# Exploring Tennis Attributes and Tournament Outcomes

#### Authors: A.J. Madison, Robert Silber, and Spencer Tillman

#### Overview: This project is exploring the attributes of tennis players and how they placed in various tournaments throughout their career.

## Literature Review

Literature review

## Project Background

Information about purpose of the project

## Environment Setup and Data Gathering



In [None]:
#If needed, get requirements.txt file for all required packages

#!curl -0 https://raw.githubusercontent.com/spencer130/COMP4447_FinalProject/main/requirements.txt?token=GHSAT0AAAAAABY4YJJYIHTJ3OVAL4ADFD4KY22WJUA
#!pip install -r requirements.txt

In [1]:
#Import python packages

import pandas as pd
import numpy as np
import matplotlib.pyplot as plt
import seaborn as sns


#### Next, we will be importing our data from a GitHub repository where csv files are created showing ATP tournament data annually.

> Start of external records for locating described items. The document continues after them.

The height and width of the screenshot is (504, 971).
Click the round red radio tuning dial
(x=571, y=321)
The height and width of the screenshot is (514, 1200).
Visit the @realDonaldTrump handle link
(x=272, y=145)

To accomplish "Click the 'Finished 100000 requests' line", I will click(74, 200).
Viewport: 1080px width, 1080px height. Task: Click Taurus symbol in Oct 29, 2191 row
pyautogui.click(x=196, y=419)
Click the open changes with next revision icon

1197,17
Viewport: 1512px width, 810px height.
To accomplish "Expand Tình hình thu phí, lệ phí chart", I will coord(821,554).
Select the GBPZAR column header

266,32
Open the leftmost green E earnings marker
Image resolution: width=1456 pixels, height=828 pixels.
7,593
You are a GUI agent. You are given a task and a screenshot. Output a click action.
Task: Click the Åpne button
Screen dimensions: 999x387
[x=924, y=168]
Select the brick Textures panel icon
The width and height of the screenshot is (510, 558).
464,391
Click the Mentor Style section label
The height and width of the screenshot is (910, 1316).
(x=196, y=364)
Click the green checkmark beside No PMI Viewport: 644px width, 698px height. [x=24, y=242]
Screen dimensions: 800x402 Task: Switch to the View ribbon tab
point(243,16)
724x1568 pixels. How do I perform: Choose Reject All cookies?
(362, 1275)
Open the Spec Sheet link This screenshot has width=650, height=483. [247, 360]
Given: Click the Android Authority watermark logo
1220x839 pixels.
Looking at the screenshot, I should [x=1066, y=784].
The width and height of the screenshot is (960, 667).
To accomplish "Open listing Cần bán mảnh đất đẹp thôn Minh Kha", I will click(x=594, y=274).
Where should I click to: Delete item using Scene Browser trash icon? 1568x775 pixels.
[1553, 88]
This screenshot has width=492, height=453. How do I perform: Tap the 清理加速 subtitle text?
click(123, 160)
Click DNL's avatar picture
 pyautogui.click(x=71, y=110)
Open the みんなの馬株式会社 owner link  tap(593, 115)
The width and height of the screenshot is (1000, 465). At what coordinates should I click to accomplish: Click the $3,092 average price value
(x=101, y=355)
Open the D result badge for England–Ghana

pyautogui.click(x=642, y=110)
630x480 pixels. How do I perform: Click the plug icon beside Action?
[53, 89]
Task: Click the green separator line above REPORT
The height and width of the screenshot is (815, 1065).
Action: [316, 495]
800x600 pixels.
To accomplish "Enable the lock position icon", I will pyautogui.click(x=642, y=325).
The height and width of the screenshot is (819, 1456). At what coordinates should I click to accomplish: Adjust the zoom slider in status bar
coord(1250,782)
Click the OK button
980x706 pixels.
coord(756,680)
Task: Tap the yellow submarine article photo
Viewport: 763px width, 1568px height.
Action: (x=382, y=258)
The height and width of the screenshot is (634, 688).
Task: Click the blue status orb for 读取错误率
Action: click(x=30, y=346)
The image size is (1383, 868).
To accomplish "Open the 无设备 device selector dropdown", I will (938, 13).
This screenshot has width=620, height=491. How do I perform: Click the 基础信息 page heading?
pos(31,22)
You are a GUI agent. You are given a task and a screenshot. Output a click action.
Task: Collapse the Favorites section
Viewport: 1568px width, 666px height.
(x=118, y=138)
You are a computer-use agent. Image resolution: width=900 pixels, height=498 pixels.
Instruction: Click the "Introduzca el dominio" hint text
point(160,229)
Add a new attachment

We will import this data directly into a pandas data frame.



In [42]:
#Retrieve data from github

url_1 = 'https://raw.githubusercontent.com/JeffSackmann/tennis_atp/master/atp_matches_futures_1995.csv'
url_2 = 'https://raw.githubusercontent.com/JeffSackmann/tennis_atp/master/atp_matches_1996.csv'
url_3 = 'https://raw.githubusercontent.com/JeffSackmann/tennis_atp/master/atp_matches_1997.csv'
url_4 = 'https://raw.githubusercontent.com/JeffSackmann/tennis_atp/master/atp_matches_1998.csv'
url_5 = 'https://raw.githubusercontent.com/JeffSackmann/tennis_atp/master/atp_matches_1999.csv'

tennis_1 = pd.read_csv(url_1)
tennis_2 = pd.read_csv(url_2)
tennis_3 = pd.read_csv(url_3)
tennis_4 = pd.read_csv(url_4)
tennis_5 = pd.read_csv(url_5)

#Combine the data across multiple years into one data frame and add a year column
tennis_df = pd.concat([tennis_1, tennis_2, tennis_3, tennis_4, tennis_5], join='inner')
tennis_df['year'] = [x[:4] for x in tennis_df['tourney_id']]

tennis_df.sample(10)

Unnamed: 0,tourney_id,tourney_name,surface,draw_size,tourney_level,tourney_date,match_num,winner_id,winner_seed,winner_entry,...,l_1stWon,l_2ndWon,l_SvGms,l_bpSaved,l_bpFaced,winner_rank,winner_rank_points,loser_rank,loser_rank_points,year
1314,1996-329,Tokyo,Hard,56,A,19960415,43,102358,3.0,,...,24.0,11.0,9.0,4.0,7.0,8.0,2298.0,47.0,840.0,1996
6422,1995-M-SA-EGY-02A-1995b,Egypt 2 Masters 2,Clay,32,S,19950722,4,102526,7.0,,...,,,,,,944.0,6.0,,,1995
9119,1995-M-SA-GRE-01A-1995b,Greece Masters 2,Carpet,24,S,19950916,21,103018,1.0,,...,,,,,,665.0,19.0,782.0,11.0,1995
1376,1996-410,Monte Carlo Masters,Clay,56,M,19960422,50,101611,,,...,13.0,10.0,8.0,3.0,9.0,29.0,1077.0,33.0,997.0,1996
5597,1995-M-SA-ITA-03A-1995a,Italy 3 Masters 1,Clay,32,S,19950701,18,101876,,,...,,,,,,355.0,83.0,397.0,68.0,1995
630,1996-408,Milan,Carpet,32,A,19960226,22,101964,4.0,,...,18.0,11.0,9.0,0.0,4.0,6.0,2567.0,42.0,855.0,1996
1339,1996-410,Monte Carlo Masters,Clay,56,M,19960422,13,101320,,WC,...,32.0,15.0,9.0,10.0,13.0,45.0,871.0,164.0,248.0,1996
8976,1995-M-SA-USA-05A-1995c,USA 5 Masters 3,Hard,48,S,19950915,19,103185,,,...,,,,,,,,576.0,28.0,1995
6069,1995-M-SA-COL-01A-1995a,Colombia Masters 1,Clay,32,S,19950708,22,102152,3.0,,...,,,,,,332.0,,831.0,,1995
1259,1997-410,Monte Carlo Masters,Clay,56,M,19970421,32,102845,6.0,,...,32.0,14.0,12.0,10.0,19.0,8.0,2156.0,31.0,1222.0,1997


## Data Cleaning

#### There is a lot of data in each csv file. To begin, we will clean the data and put it into a format that is more useful for our analysis. This is necessary before we start exploring the data.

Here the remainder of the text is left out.